Continuous replication (lower RPO)
For sub-minute RPO without giving up SQLite, run Litestream alongside the ObjectOS process. It streams the WAL to S3-compatible storage and supports point-in-time restore. This is the recommended path when a single-node SQLite deployment needs near-zero data loss.
Restore
Stop the runtime, replace the database file with the chosen snapshot
(or run litestream restore), start the runtime against the same
artifact version that produced the snapshot.
Artifact versioning
Treat published artifacts as immutable. Tag each artifact with the
release id used to compile it (e.g. objectstack-2026-05-24.json).

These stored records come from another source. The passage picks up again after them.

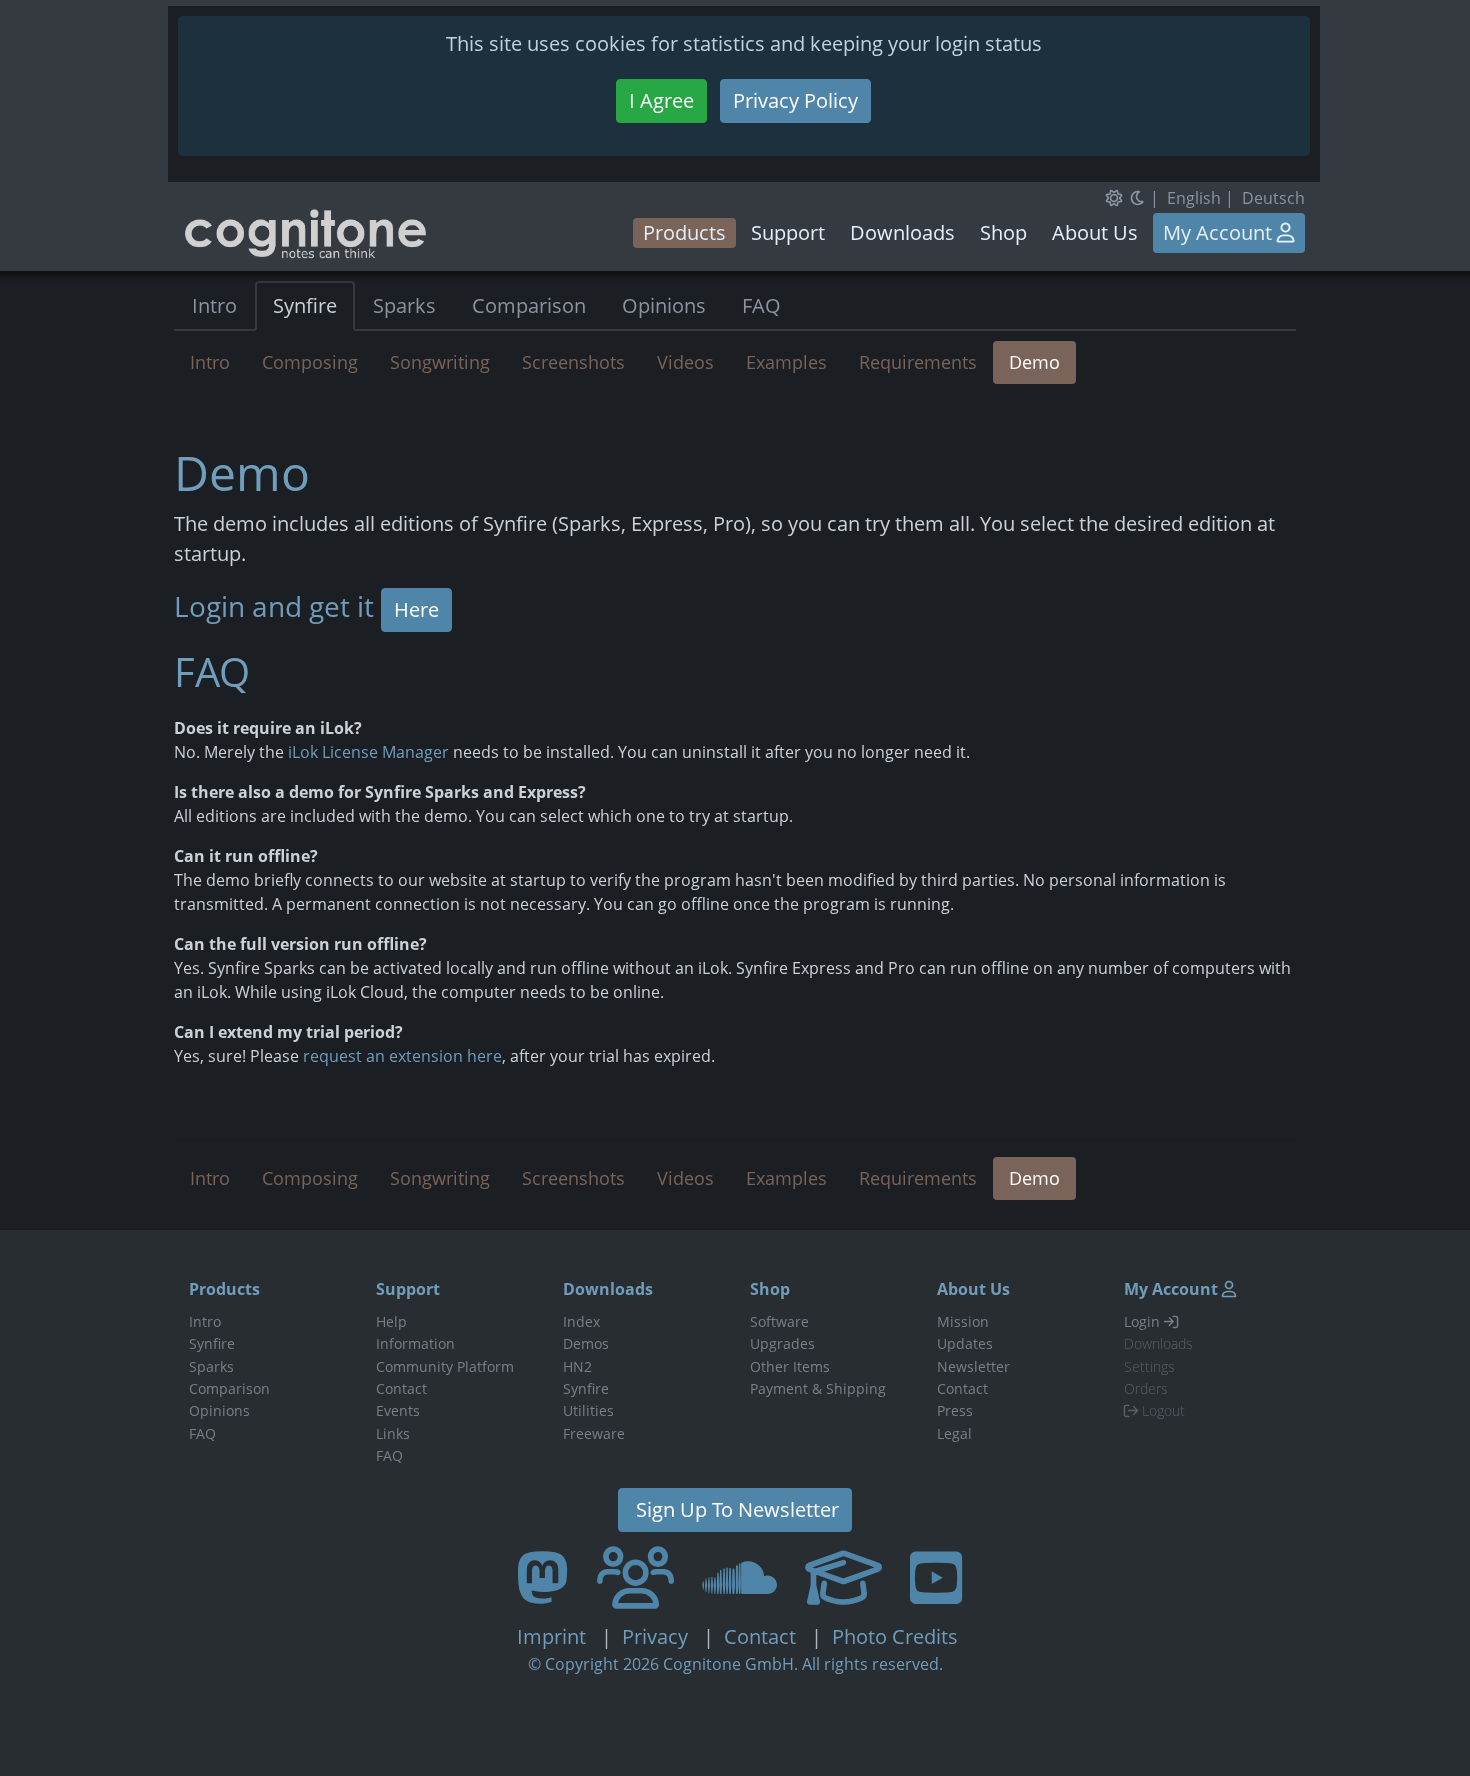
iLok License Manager (368, 752)
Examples (786, 362)
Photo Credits (892, 1636)
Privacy (657, 1636)
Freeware (594, 1433)
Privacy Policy (795, 100)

Recovery to a known-good business state usually means:
- Restore the database to the chosen point in time.
- Re-point ObjectOS at the artifact version that was live at that time.
- Restart the runtime.
If you overwrite artifacts in place, you lose the ability to roll back cleanly even when the database backup is perfect.
RPO/RTO planning
A workable starting target for customer deployments:
| Class | RPO | RTO | Notes |
|---|---|---|---|
| Evaluation / demo | best-effort | best-effort | SQLite snapshot is fine |
| Desktop app / small-team single-node | ≤ 1 hour (snapshots) or ≤ seconds (Litestream) | minutes | SQLite + WAL + scheduled VACUUM INTO + offsite copy |
| Single-tenant production | ≤ 15 min | ≤ 1 hour | Managed PostgreSQL with PITR + warm image |
| Multi-tenant / regulated | ≤ 5 min | ≤ 30 min | HA database + multi-AZ ObjectOS + tested runbook |
Tighter targets require platform changes that are outside the ObjectOS container itself (HA database, multi-AZ ingress, warm replicas).
Failure modes worth rehearsing
- Database unavailable for a long window. Confirm the runtime surfaces a clear 503 and that probes correctly mark pods unhealthy.

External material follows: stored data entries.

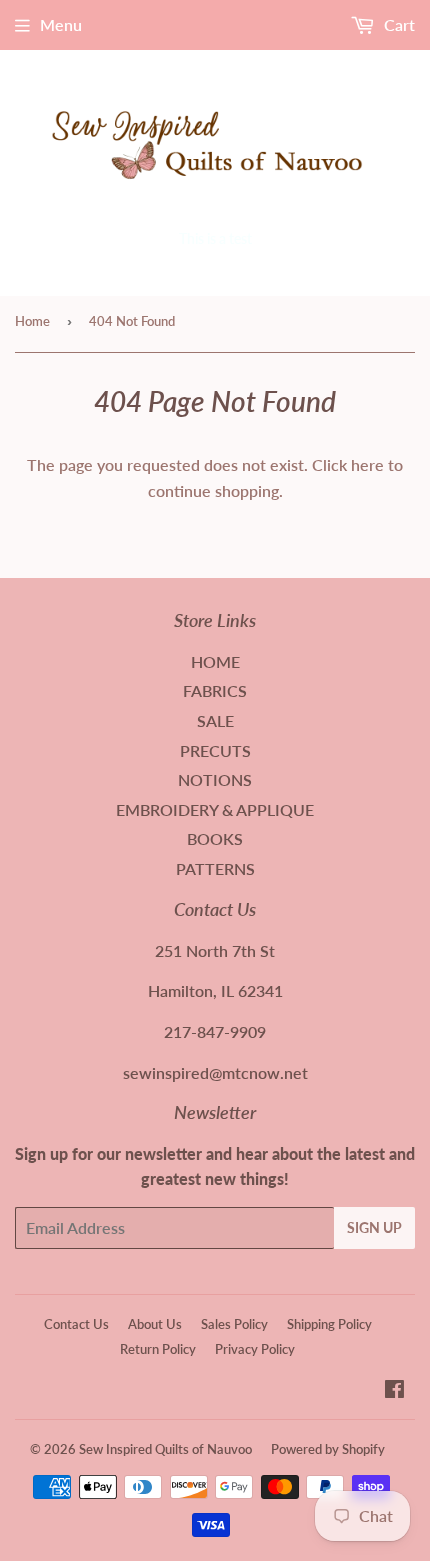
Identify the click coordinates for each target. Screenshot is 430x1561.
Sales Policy (234, 1324)
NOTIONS (215, 779)
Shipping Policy (329, 1324)
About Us (155, 1324)
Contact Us (76, 1324)
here (367, 464)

- Artifact regression. Roll back the artifact pointer; data is unaffected.
- Secret rotation. Rotating
OS_AUTH_SECRETinvalidates every session. Run during a maintenance window or stagger across replicas. - Region outage. If the customer requires region failover, the business database, secret manager, and ingress all need to be cross-region. ObjectOS itself can run anywhere the image is available.
What to capture in the runbook
- Backup schedule, retention, and on-call contact for each dataset.
- Step-by-step restore procedure (database first, then artifact, then start ObjectOS).
- Verification queries to confirm the restored database is consistent.
- Rollback plan for both ObjectOS image and artifact version (see Upgrade and Rollback).
- Communication template for customer-visible incidents.